Une saignée budgétaire inédite
Selon les estimations de l'OMS, l'aide à la santé devrait chuter de 40% en deux ans, passant de 25 milliards de dollars à 15 milliards. Une baisse qualifiée de ‘'précipice'' par le directeur général de l'institution, Dr Tedros Adhanom Ghebreyesus, lors de la 75e session du Comité régional de l'organisation à Lusaka.
Cette contraction a déjà quelques effets concrets : cliniques fermées, personnels de santé licenciés, campagnes de vaccination interrompues, médicaments bloqués dans des entrepôts. Les progrès contre le VIH, le paludisme et la tuberculose stagnent, voire reculent, tandis que le fardeau des maladies non transmissibles explose.

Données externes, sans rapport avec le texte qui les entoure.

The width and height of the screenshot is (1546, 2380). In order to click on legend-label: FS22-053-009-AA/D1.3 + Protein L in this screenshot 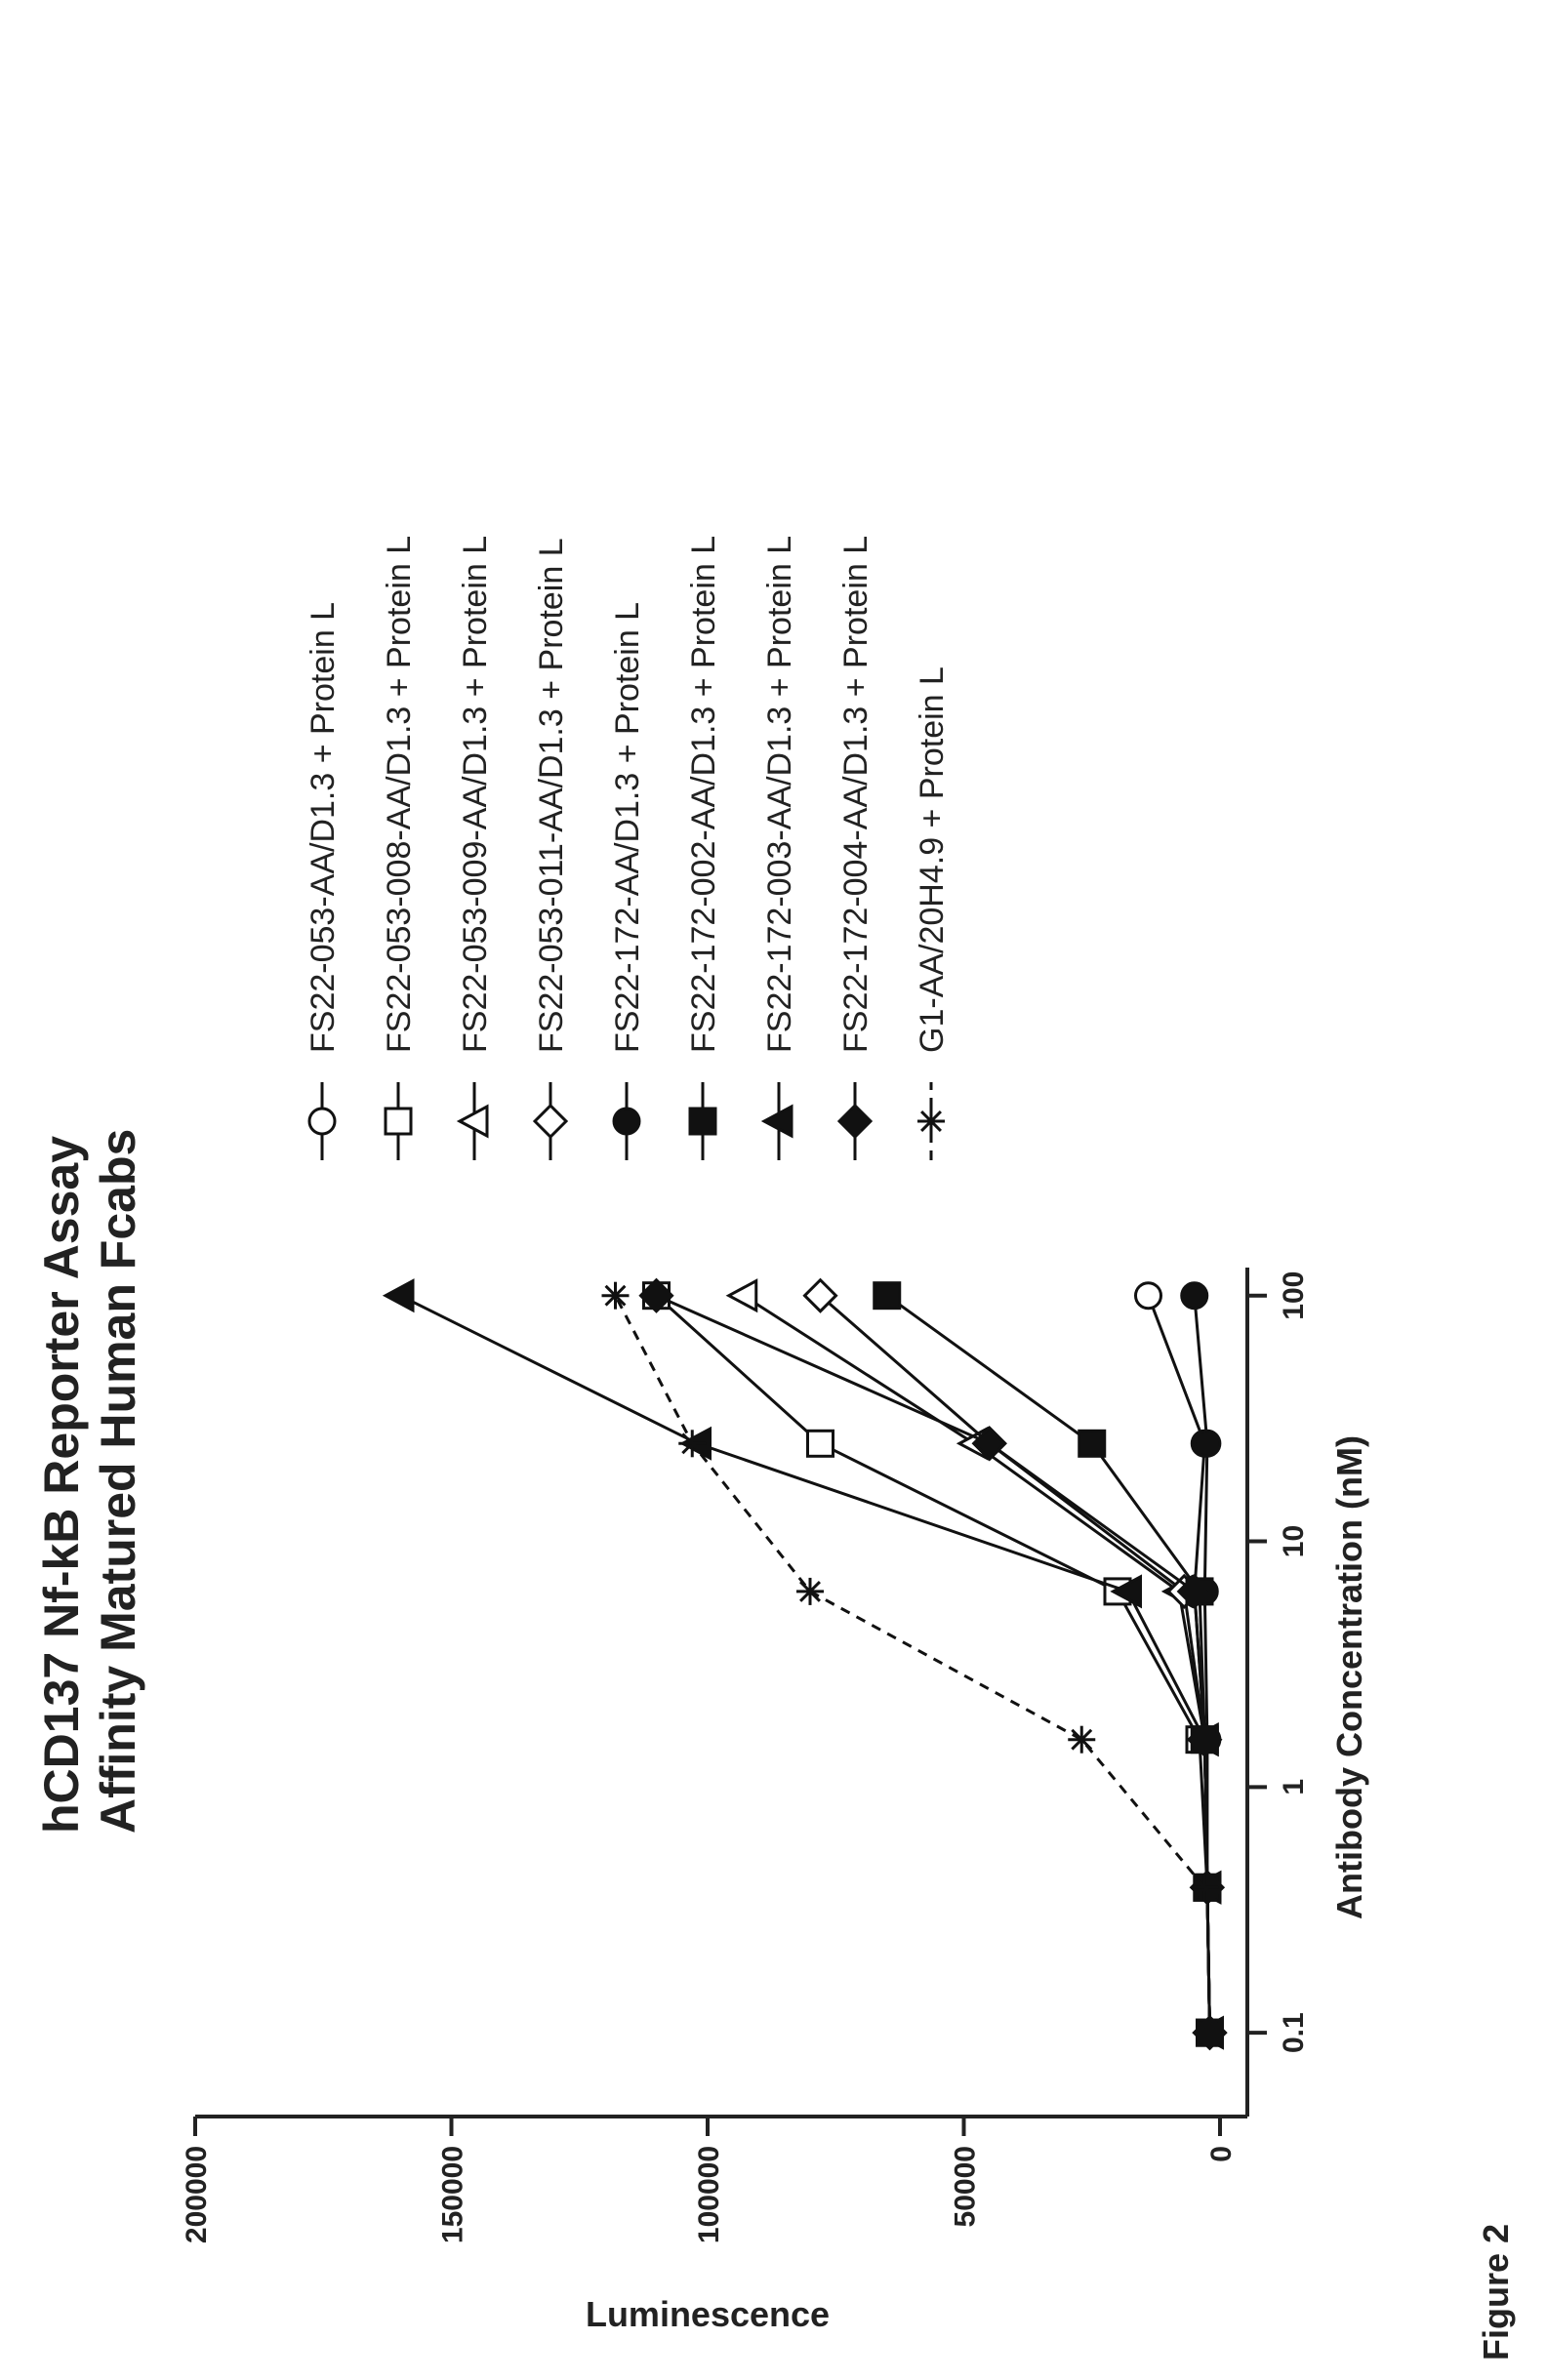, I will do `click(476, 794)`.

Si l'urgence est réelle, Dr Tedros a rappelé que cette crise pouvait être un catalyseur : ‘'Il est temps de se libérer du joug de la dépendance à l'aide et d'entrer dans une ère de souveraineté sanitaire''.
Certains pays montrent déjà la voie. Le Ghana a relevé de 60% le budget de son assurance maladie en supprimant le plafond sur les taxes affectées. Plusieurs États, du Botswana à l'Afrique du Sud, ont introduit des taxes sur le tabac, l'alcool ou les boissons sucrées, générant des ressources nouvelles tout en réduisant les risques sanitaires.
L'OMS elle-même fragilisée
La crise n'épargne pas l'organisation onusienne. Son budget biennal 2026-2027 a été réduit à 4,2 milliards de dollars, contre 5,3 initialement prévus. L'institution a dû engager une cure d'austérité : rationalisation des départements, réduction de moitié de l'équipe de direction, suppressions d'emplois (environ 600 postes) devraient disparaître.
Au-delà des chiffres, un constat s'impose : la dépendance structurelle de l'Afrique aux financements extérieurs rend ses systèmes de santé vulnérables. La chute de l'aide américaine agit comme un révélateur et oblige à explorer d'autres modèles.
Entre mobilisation fiscale innovante, investissements domestiques et solidarité régionale, l'avenir de la santé africaine pourrait bien dépendre de la capacité des pays à transformer cette crise en tremplin vers une véritable souveraineté sanitaire.